Nevertheless, the guidance from health representatives has remained the same.
“We know that even as we work hard to defeat COVID-19, the virus continues to evolve as all viruses do,” said Jan Malcolm, Minnesota Health Commissioner, in a statement. news release when the state confirmed the first US cases of the Brazilian variant this week. “This is another reason why we want to limit the transmission of COVID-19 – the fewer people who receive COVID-19, the fewer opportunities the virus has to develop.”
“The good news is that we can slow down the spread of this variant and all COVID-19 variants by using the proven preventative methods of wearing masks, keeping social distance, staying home when sick and testing when appropriate.”
The new head of the Centers for Disease Control and Prevention (CDC), Dr. Rochelle Walensky, reiterated on Friday that the country’s first two cases of the South African variant announced Thursday in South Carolina, was among two people who did not have a new travel history and did not know each other, indicating that the tribe has been circulating in the community.
While much is still unknown about mutated strains, and researchers are working to address responses such as effects on transmission, virulence and vaccine effectiveness, experts say a tight fit is one of the most important factors when considering a coronavirus face mask.

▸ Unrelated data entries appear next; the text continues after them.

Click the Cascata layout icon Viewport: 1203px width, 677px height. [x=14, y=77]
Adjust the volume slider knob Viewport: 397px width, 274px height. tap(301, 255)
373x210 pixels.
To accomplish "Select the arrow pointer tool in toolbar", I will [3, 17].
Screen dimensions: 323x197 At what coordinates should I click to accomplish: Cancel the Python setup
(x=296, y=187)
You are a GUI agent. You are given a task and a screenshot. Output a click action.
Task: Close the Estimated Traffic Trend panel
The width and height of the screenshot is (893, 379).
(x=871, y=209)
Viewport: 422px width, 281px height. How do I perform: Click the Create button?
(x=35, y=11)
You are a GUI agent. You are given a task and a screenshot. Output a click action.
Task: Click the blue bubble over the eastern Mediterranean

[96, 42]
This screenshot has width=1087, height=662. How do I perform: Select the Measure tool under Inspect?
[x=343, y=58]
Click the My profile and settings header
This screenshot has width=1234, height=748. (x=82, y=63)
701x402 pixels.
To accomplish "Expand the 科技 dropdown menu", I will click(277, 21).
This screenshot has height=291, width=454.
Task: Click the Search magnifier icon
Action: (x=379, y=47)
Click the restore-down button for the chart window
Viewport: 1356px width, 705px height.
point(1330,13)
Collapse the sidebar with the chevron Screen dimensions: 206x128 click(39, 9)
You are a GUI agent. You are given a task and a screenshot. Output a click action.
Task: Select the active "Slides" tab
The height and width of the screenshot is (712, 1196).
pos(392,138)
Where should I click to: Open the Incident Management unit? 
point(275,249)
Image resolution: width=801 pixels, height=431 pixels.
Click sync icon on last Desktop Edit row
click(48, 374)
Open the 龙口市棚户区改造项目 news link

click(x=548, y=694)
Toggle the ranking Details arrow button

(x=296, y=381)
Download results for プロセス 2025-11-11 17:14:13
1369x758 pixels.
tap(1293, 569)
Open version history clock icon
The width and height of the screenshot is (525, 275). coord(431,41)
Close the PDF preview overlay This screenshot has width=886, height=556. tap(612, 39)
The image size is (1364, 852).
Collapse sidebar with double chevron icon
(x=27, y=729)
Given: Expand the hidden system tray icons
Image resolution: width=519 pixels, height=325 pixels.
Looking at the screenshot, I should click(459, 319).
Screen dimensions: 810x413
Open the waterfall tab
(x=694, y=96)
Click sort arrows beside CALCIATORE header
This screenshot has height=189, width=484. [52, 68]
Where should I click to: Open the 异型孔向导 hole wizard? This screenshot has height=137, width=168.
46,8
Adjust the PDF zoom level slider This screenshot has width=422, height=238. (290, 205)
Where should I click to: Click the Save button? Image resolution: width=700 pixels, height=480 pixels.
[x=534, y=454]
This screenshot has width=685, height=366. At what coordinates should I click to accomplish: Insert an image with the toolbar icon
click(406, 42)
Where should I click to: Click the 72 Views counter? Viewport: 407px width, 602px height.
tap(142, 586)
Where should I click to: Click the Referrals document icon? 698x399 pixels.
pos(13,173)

When more variant cases are identified, experts examine whether you can have even more protection if you wear two masks instead of one. CDC is currently studying efficiency of double masks – especially a cloth mask placed over a medical mask – to stop the spread of coronavirus but does not yet have “hard data” to support whether it would be better than using a single mask, it said.
Walensky told NBC’s “Today” on Friday that 59% of Americans are wearing masks right now. According to CDC, masks should have two layers of breathable fabric, with a tight fit that covers the nose and mouth.
Fox News’s Alexandria Hein and Madeline Farber contributed to this report.